Since 2021, all electricity used by Swiss Life has originated from renewable energy sources. By the end of 2024, Swiss Life intends to reduce total emissions per FTE by 35% compared to 2019. By the end of 2022, total emissions per FTE were 34% lower than in 2019.
Further information can be found in the Sustainability Report (section “Operational ecology”).

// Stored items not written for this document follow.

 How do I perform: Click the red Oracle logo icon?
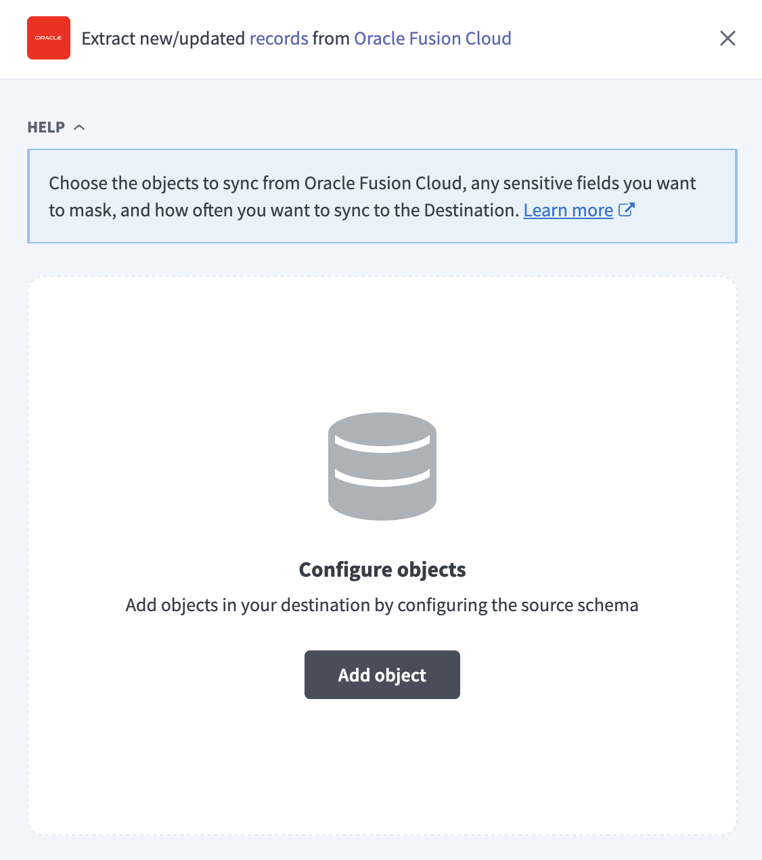click(49, 38)
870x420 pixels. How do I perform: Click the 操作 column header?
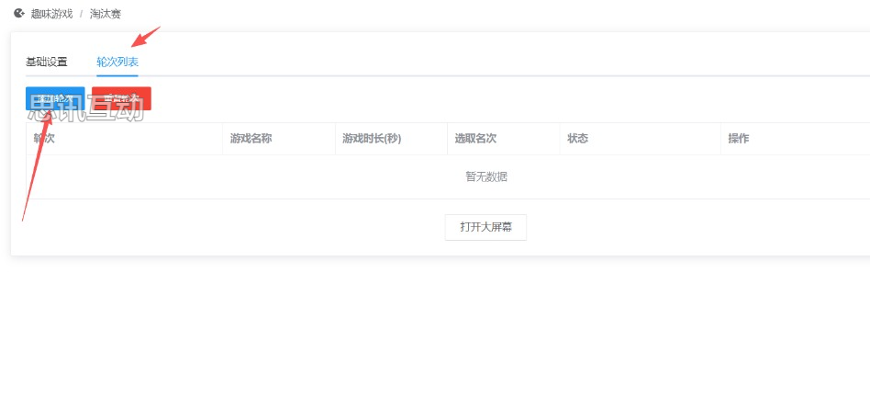click(738, 139)
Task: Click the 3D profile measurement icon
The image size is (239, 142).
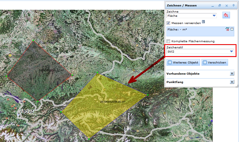Action: coord(228,29)
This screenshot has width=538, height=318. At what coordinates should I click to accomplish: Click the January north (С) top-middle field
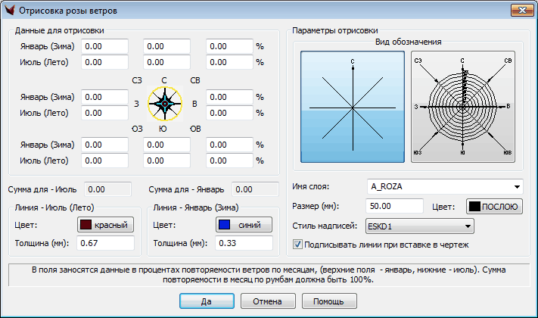[166, 47]
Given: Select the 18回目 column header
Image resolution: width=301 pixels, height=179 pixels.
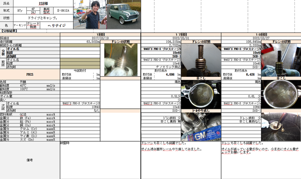Looking at the screenshot, I should pos(261,34).
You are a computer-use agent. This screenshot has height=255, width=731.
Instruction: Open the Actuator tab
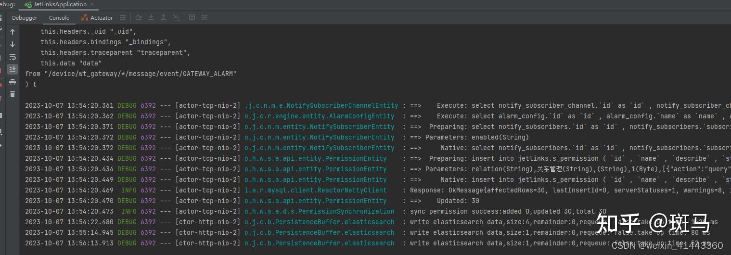pyautogui.click(x=97, y=18)
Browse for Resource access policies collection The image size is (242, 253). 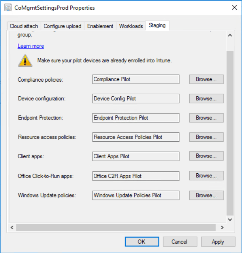click(206, 137)
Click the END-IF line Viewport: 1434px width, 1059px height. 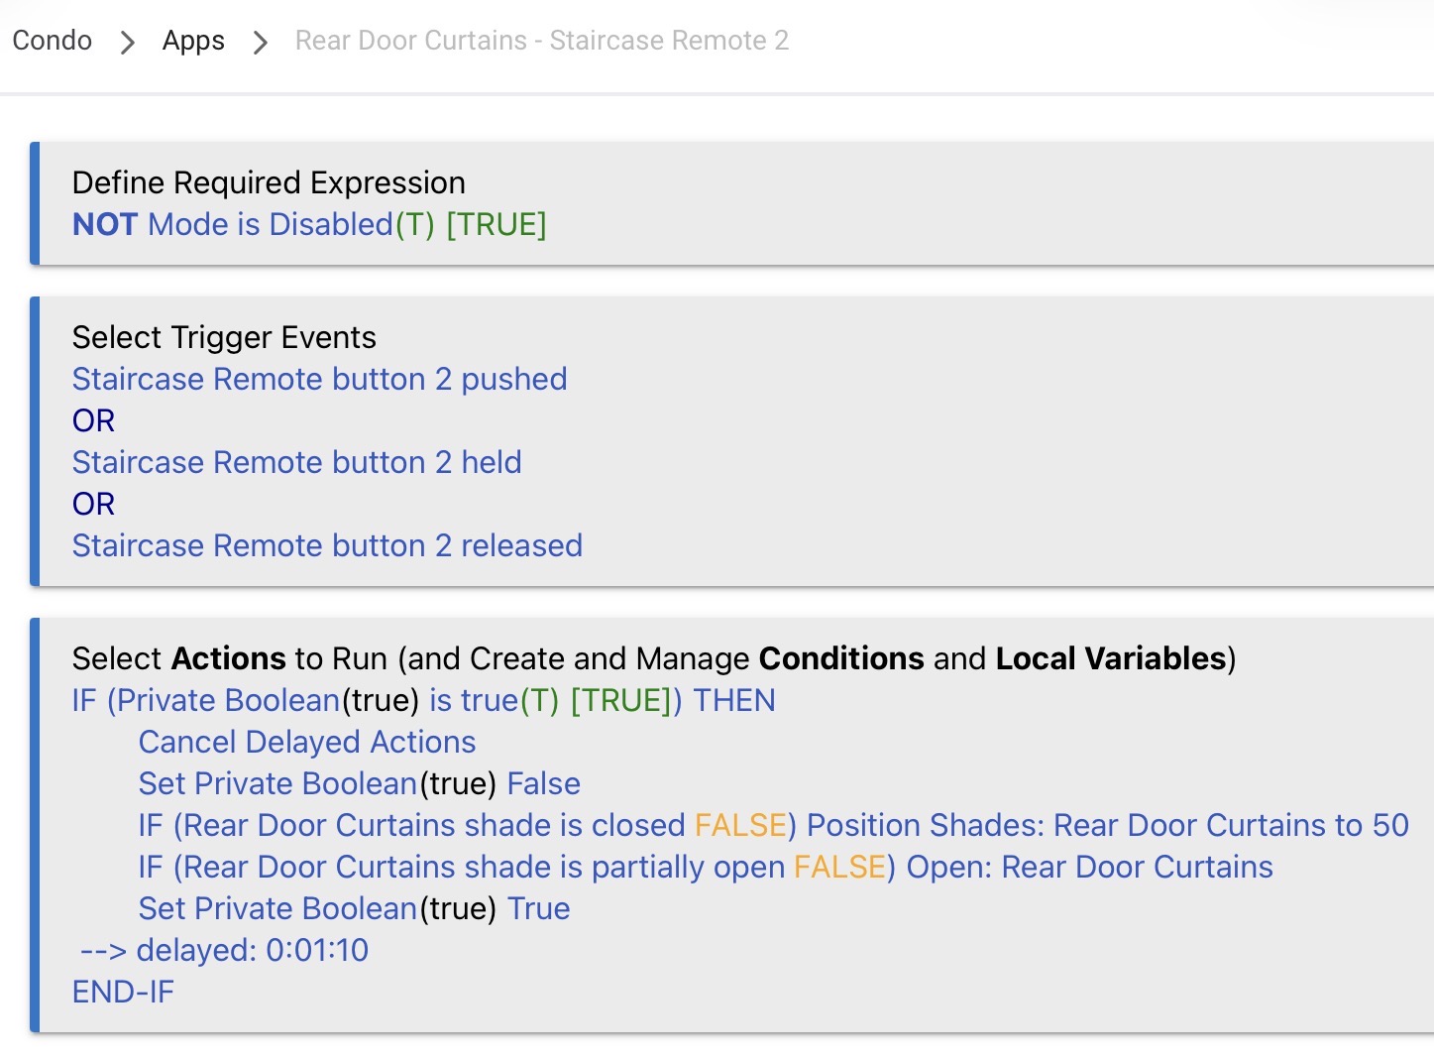(123, 992)
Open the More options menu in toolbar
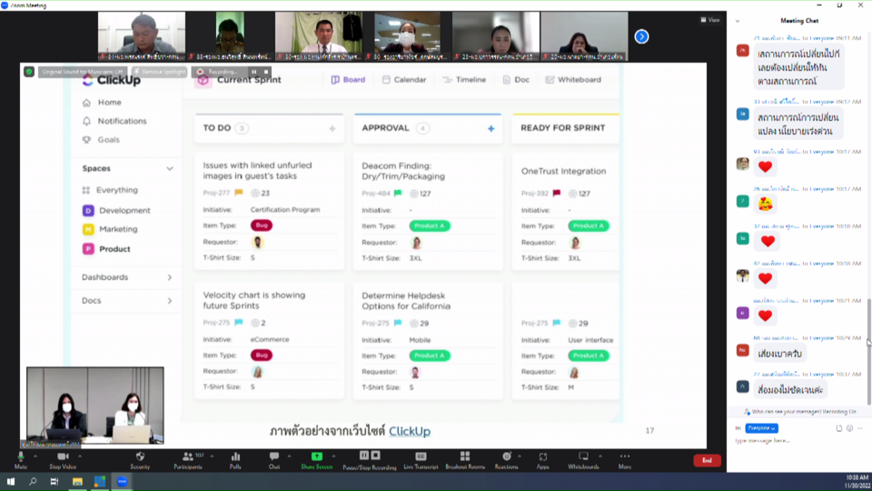 tap(624, 457)
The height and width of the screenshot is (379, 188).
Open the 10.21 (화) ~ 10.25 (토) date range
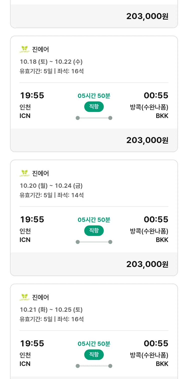[x=51, y=309]
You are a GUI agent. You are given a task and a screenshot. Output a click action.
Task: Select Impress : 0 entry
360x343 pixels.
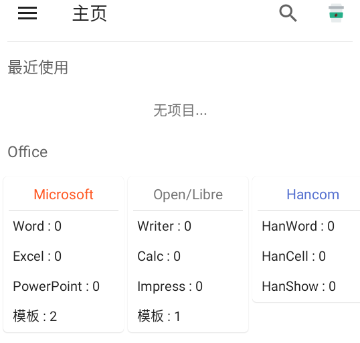170,286
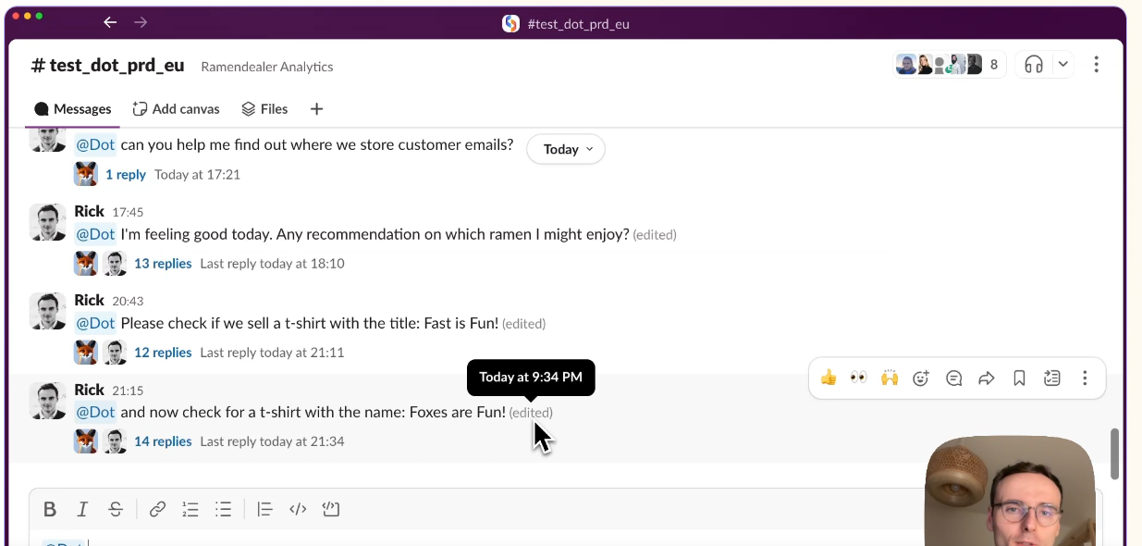Click the headphones huddle icon
This screenshot has height=546, width=1142.
pos(1034,65)
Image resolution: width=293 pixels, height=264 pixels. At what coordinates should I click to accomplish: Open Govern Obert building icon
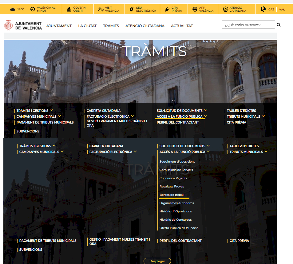click(69, 9)
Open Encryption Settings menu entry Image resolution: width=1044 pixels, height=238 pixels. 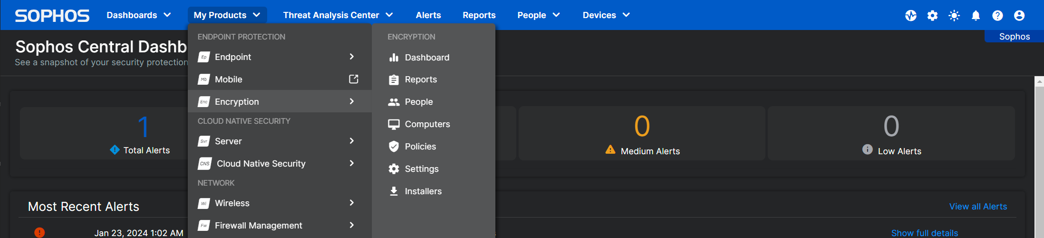(x=421, y=169)
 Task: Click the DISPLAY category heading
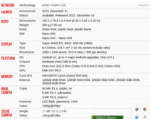tap(7, 44)
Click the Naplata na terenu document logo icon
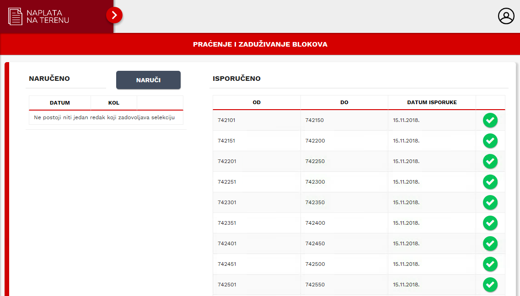520x296 pixels. (x=15, y=16)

Absolute environmental indicators
|Total building energy||kWh||32 812 574||36 127 586||35 045 099|
|Electricity consumption in buildings||kWh||17 204 564||18 429 450||19 372 119|
|Proportion of renewable electricity||%||100||100||89|
|Fuel consumption in buildings||kWh||11 774 610||13 463 628||11 506 046|
|Fossil fuel consumption||kWh||11 110 147||12 715 301||10 825 272|
|Renewable energy consumption||kWh||664 463||748 327||680 774|
|Proportion of renewable fuels||%||6||6||6|
|Consumption of district heating in buildings||kWh||2 191 895||2 535 065||2 234 785|
|Extrapolation of entire building energy Group||kWh||1 641 505||1 699 443||1 932 149|
|Total business travel||km||40 070 743||35 486 181||30 412 731|
|Rail journeys||km||10 663 632||6 800 421||4 217 275|
|Car trips own fleet and leased vehicles||km||12 308 997||14 692 678||18 384 380|
|Car trips in third-party vehicles – rental cars, travel expenses and taxis||km||11 136 998||10 841 792||3 884 740|
|Air transport||km||5 355 048||2 677 749||2 984 351|
|Extrapolation of all business travel Group||km||606 068||473 540||941 984|
|Total paper consumption||kg||564 154||664 263||621 906|
|Proportion of recycled paper||%||17||19||10|
|Extrapolation of total paper consumption Group||kg||31 304||34 242||39 752|
|Total water consumption||m3||59 426||59 655||63 217|
|Extrapolation of total water consumption Group||m3||4 082||3 494||3 855|
|Total waste||kg||684 475||585 826||564 268|
|Extrapolation of total waste Group||kg||42 742||34 493||33 352|
|Total loss of coolants and refrigerants||kg||34||25||–|
|Total emissions||t CO2e||16 362||15 080||13 865|
|Scope 1 emissions||t CO2e||7 406||8 585||9 313|
|Scope 2 emissions||t CO2e||414||516||782|
|Scope 3 emissions||t CO2e||8 542||5 979||3 770|
|Scope 3 emissions Cat. 1 "Purchased goods & services (paper, water)"||t CO2e||512||592||586|
|Scope 3 emissions Cat. 3 "Energy activities"||t CO2e||906||1 045||932|
|Scope 3 emissions Cat. 5 "Waste"||t CO2e||195||170||196|
|Scope 3 emissions Cat. 6 "Business travel" 1||t CO2e||6 930||4 172||2 057|
Relative environmental indicators per FTE
|Number of full-time employees||FTE||10 126||10 219||9 824|
|Building energy||kWh/FTE||3 241||3 535||3 567|
|Business travel||km/FTE||3 957||3 473||3 096|
|Total emissions||kg CO2e/FTE||1 616||1 476||1 411|
|Scope 1 emissions||kg CO2e/FTE||731||840||948|
|Scope 2 emissions||kg CO2e/FTE||41||51||80|
|Scope 3 emissions||kg CO2e/FTE||844||585||384|
1 In the year under review, Swiss Life Germany took a boat trip as an extraordinary incentive (CO2 emissions totalling 2520 t CO2e).